UPnP Tutorial Now Completed

UPnP is helpful in certain situations where you need a device to poke holes in your firewall for particular services, the most common usage of UPnP in MikroTik is for online gamers who want to achieve an open NAT type for their XBOX One’s, PS4’s and other applicable gaming consoles. Some CCTV systems do offer usage of UPnP for remote viewing. UPnP is seen as a bit of a security flaw because it allows devices to poke their own holes, if a device becomes compromised it could open your network up to a lot of nasty stuff from the web, you should only really use it as a temporary measure whilst you employ a good port forwarding structure or where port forwarding is not possible.

Both written and video tutorials are now written for adding UPnP to your router using MikroTik RouterOS. UPnP is a nice easy one to do but should only be used if you absolutely can’t forward the relevant ports.

Written tutorial can be found here

Video can be found here

MikroTik Hairpin NAT With Dynamic WAN IP Tutorial Update

I’ve had my YouTube video out there for a while now (link) and whilst it does get a fair amount of traffic I have always wanted to follow it up with something written as well.

I’ve now just added in a full written tutorial of how to achieve this by using my easy to use drag and drop .rsc file. Head over to the MikroTik section to see more or for a direct link go here

MikroTik WAP60G Wireless Wire – The Best You’ll Never Use!

wirelesswire

OK so maybe I was a little harsh in the title, but to be honest. It’s quite true for the UK right now.

MikroTiks wireless wire truly is a groundbreaking product, Gigabit full duplex link over wireless at a total retail cost of less than £200 but if something sounds to good to be true, it usually is. The form factor of these units following the WAP build is great, small, versatile and outdoor grade, they feel so well made with a good weight to them. The box comes presented well and they have a nearly premium feel when you are opening the package (something which normally eludes even the expensive MikroTik products). Out of the box they follow MikroTiks normal IP convention of being on 192.168.88.0/24 space and are addressed and fully secured from the off, you can literally connect them and start passing traffic over them. So I did.

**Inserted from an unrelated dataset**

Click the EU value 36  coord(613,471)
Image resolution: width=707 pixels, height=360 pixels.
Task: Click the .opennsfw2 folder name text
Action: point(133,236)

Performance was just as good as expected, with the units in very close proximity (probably a little too close) they were quite capable of maintaining a +800Mb speed test although that was using the built in bandwidth tester which is quite notorious for not being as efficient as it could be. Single duplex tests were slightly better as expected and when the connection was limited to “only” 500Mb either direction latency was measured at <1ms. At full tilt the latency did get a little wobbly but again I’m more along the lines of thinking this was the CPU’s in the devices that the actual link limitations.

tik60g2

So why won’t we be using this?

Unfortunately for our country whilst the use of the 60Ghz frequencies mentioned is license exempt, there are stipulations you need to adhere to, this one falls over in that whilst MikroTik haven’t officially released the specs, it is speculated the antenna gain in them is around 13dB which falls short of OFCOMs guideline stating that you need to use a minimum of 30dB to legally use the 60Ghz spectrum outdoors (page 2 if you’re interested). For the time being this means that this amazing wireless wire product is indoor use only.

There is a company though in Poland who are currently developing some larger antenna for them http://siec.multimediahd.pl/

So whilst the Gigabit full duplex low latency low price link is something we certainly want to see more of, you won’t be seeing one mounted externally anywhere near you any time soon (well not legally anyway).